##### Listed entries

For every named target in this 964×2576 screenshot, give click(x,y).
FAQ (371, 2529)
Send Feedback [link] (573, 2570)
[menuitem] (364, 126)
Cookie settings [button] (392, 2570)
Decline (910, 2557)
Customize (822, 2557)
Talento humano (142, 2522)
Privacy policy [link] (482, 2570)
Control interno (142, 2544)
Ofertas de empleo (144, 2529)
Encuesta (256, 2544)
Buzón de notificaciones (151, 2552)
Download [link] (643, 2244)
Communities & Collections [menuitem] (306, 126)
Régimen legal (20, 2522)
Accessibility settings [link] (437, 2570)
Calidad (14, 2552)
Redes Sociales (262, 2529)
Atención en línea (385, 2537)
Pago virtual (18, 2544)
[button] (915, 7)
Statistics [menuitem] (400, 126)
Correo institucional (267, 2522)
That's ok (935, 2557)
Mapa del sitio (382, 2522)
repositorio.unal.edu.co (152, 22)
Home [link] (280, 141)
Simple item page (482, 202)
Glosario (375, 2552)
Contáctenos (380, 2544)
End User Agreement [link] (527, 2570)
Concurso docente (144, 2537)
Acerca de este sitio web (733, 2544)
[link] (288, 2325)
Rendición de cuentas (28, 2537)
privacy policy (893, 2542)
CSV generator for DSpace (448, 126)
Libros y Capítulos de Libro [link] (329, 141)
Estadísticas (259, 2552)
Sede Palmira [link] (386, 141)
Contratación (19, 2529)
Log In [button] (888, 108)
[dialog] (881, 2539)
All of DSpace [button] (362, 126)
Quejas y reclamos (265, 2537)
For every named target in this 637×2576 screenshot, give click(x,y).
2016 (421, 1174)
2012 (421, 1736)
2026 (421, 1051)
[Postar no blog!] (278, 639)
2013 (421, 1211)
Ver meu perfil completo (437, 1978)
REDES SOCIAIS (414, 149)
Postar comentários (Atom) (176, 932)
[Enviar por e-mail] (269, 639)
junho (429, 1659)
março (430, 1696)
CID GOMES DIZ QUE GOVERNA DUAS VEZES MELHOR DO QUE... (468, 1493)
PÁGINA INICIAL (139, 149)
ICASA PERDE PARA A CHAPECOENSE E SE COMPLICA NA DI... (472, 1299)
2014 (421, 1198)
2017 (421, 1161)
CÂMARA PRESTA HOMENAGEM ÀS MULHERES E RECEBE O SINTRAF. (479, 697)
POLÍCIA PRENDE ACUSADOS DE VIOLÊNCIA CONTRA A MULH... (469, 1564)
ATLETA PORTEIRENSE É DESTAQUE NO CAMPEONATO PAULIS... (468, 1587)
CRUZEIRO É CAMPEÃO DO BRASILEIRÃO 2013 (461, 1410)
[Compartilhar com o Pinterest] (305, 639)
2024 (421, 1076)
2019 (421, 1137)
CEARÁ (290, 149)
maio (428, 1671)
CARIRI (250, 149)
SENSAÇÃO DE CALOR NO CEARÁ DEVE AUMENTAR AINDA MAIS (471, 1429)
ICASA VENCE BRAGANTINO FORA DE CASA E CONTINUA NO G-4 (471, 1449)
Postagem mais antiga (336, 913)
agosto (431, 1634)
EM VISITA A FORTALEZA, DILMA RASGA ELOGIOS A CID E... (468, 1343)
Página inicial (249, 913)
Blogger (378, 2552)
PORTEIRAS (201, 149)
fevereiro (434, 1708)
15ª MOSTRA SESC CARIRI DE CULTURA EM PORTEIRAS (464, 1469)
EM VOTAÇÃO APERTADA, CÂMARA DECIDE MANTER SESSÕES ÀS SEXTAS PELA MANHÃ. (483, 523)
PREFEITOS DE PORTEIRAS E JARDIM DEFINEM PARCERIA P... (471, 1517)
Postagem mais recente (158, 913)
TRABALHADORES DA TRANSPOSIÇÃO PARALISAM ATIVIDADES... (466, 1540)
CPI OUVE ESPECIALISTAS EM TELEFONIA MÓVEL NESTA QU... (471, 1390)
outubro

##########

Exercise aim: Having read the entries above, set each one down again exactly.

Reply:
For every named target in this 964×2576 screenshot, give click(x,y).
FAQ (371, 2529)
Send Feedback [link] (573, 2570)
[menuitem] (364, 126)
Cookie settings [button] (392, 2570)
Decline (910, 2557)
Customize (822, 2557)
Talento humano (142, 2522)
Privacy policy [link] (482, 2570)
Control interno (142, 2544)
Ofertas de empleo (144, 2529)
Encuesta (256, 2544)
Buzón de notificaciones (151, 2552)
Download [link] (643, 2244)
Communities & Collections [menuitem] (306, 126)
Régimen legal (20, 2522)
Accessibility settings [link] (437, 2570)
Calidad (14, 2552)
Redes Sociales (262, 2529)
Atención en línea (385, 2537)
Pago virtual (18, 2544)
[button] (915, 7)
Statistics [menuitem] (400, 126)
Correo institucional (267, 2522)
That's ok (935, 2557)
Mapa del sitio (382, 2522)
repositorio.unal.edu.co (152, 22)
Home [link] (280, 141)
Simple item page (482, 202)
Glosario (375, 2552)
Contáctenos (380, 2544)
End User Agreement [link] (527, 2570)
Concurso docente (144, 2537)
Acerca de este sitio web (733, 2544)
[link] (288, 2325)
Rendición de cuentas (28, 2537)
privacy policy (893, 2542)
CSV generator for DSpace (448, 126)
Libros y Capítulos de Libro [link] (329, 141)
Estadísticas (259, 2552)
Sede Palmira [link] (386, 141)
Contratación (19, 2529)
Log In [button] (888, 108)
[dialog] (881, 2539)
All of DSpace [button] (362, 126)
Quejas y reclamos (265, 2537)
For every named target in this 637×2576 screenshot, give click(x,y).
2016 (421, 1174)
2012 (421, 1736)
2026 (421, 1051)
[Postar no blog!] (278, 639)
2013 (421, 1211)
Ver meu perfil completo (437, 1978)
REDES SOCIAIS (414, 149)
Postar comentários (Atom) (176, 932)
[Enviar por e-mail] (269, 639)
junho (429, 1659)
março (430, 1696)
CID GOMES DIZ QUE GOVERNA DUAS VEZES MELHOR DO QUE... (468, 1493)
PÁGINA INICIAL (139, 149)
ICASA PERDE PARA A CHAPECOENSE E SE COMPLICA NA DI... (472, 1299)
2014 (421, 1198)
2017 (421, 1161)
CÂMARA PRESTA HOMENAGEM ÀS MULHERES E RECEBE O SINTRAF. (479, 697)
POLÍCIA PRENDE ACUSADOS DE VIOLÊNCIA CONTRA A MULH... (469, 1564)
ATLETA PORTEIRENSE É DESTAQUE NO CAMPEONATO PAULIS... (468, 1587)
CRUZEIRO É CAMPEÃO DO BRASILEIRÃO 2013 (461, 1410)
[Compartilhar com o Pinterest] (305, 639)
2024 (421, 1076)
2019 (421, 1137)
CEARÁ (290, 149)
maio (428, 1671)
CARIRI (250, 149)
SENSAÇÃO DE CALOR NO CEARÁ DEVE AUMENTAR AINDA MAIS (471, 1429)
ICASA VENCE BRAGANTINO FORA DE CASA E CONTINUA NO G-4 (471, 1449)
Postagem mais antiga (336, 913)
agosto (431, 1634)
EM VISITA A FORTALEZA, DILMA RASGA ELOGIOS A CID E... (468, 1343)
Página inicial (249, 913)
Blogger (378, 2552)
PORTEIRAS (201, 149)
fevereiro (434, 1708)
15ª MOSTRA SESC CARIRI DE CULTURA EM PORTEIRAS (464, 1469)
EM VOTAÇÃO APERTADA, CÂMARA DECIDE MANTER SESSÕES ÀS SEXTAS PELA MANHÃ. (483, 523)
PREFEITOS DE PORTEIRAS E JARDIM DEFINEM PARCERIA P... (471, 1517)
Postagem mais recente (158, 913)
TRABALHADORES DA TRANSPOSIÇÃO PARALISAM ATIVIDADES... (466, 1540)
CPI OUVE ESPECIALISTAS EM TELEFONIA MÓVEL NESTA QU... (471, 1390)
outubro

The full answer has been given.